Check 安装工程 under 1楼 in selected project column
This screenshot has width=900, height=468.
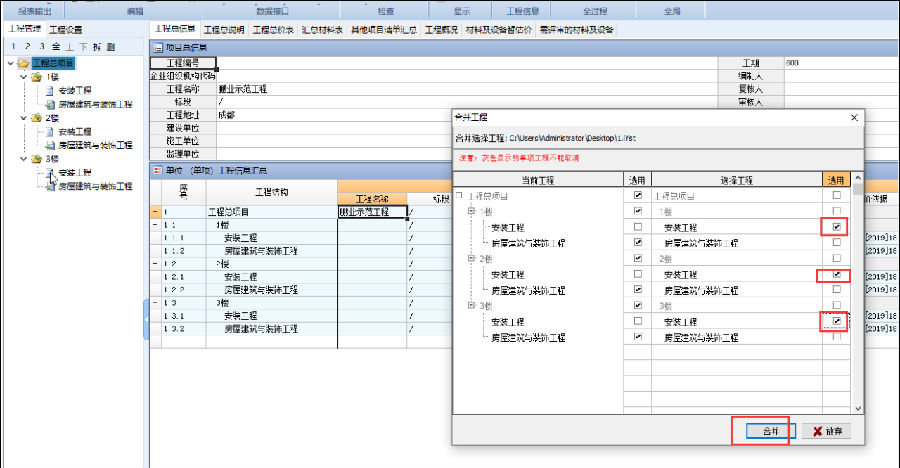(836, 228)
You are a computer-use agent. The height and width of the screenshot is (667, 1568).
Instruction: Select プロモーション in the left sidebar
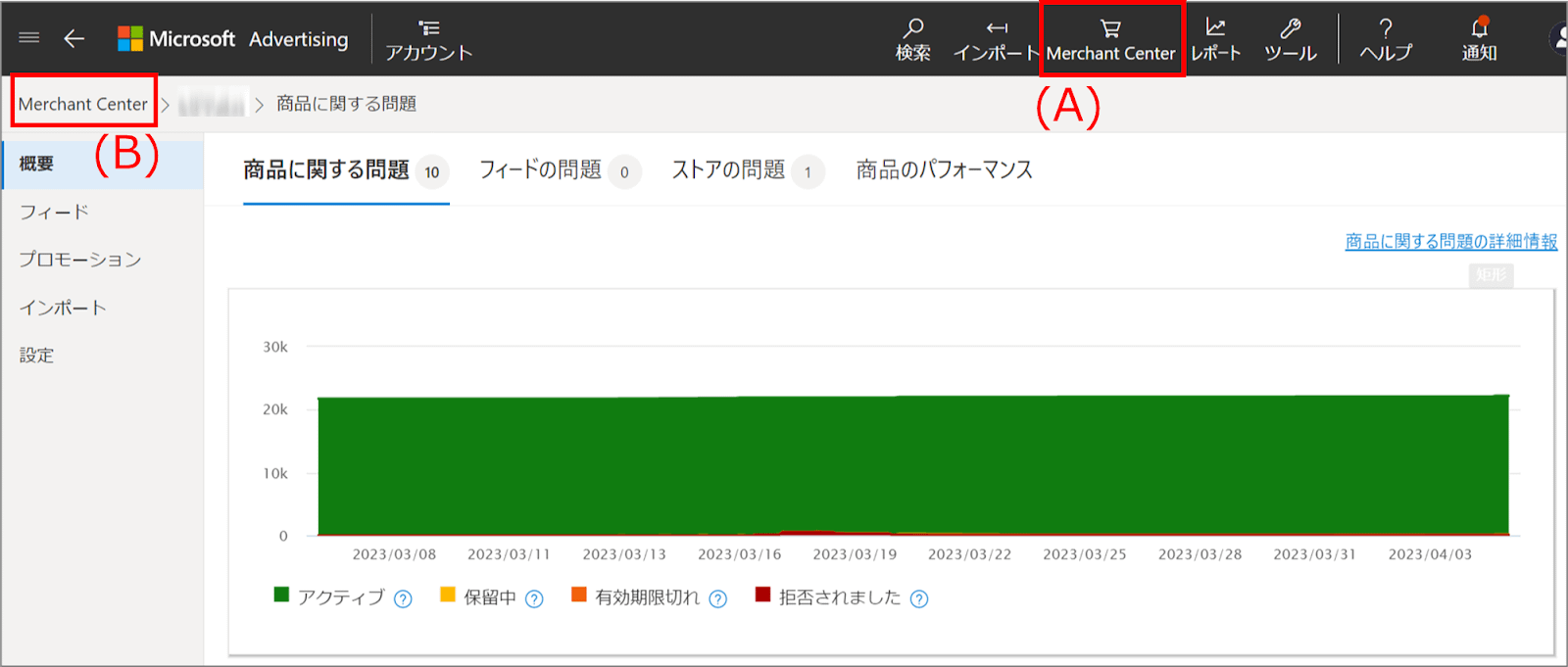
________________________
▶ _Task_: Print the listing again exactly as it appears, except for the pictures, which stay out.

▶ _Result below_:
Check 安装工程 under 1楼 in selected project column
This screenshot has width=900, height=468.
(836, 228)
You are a computer-use agent. The height and width of the screenshot is (667, 1568).
Instruction: Select プロモーション in the left sidebar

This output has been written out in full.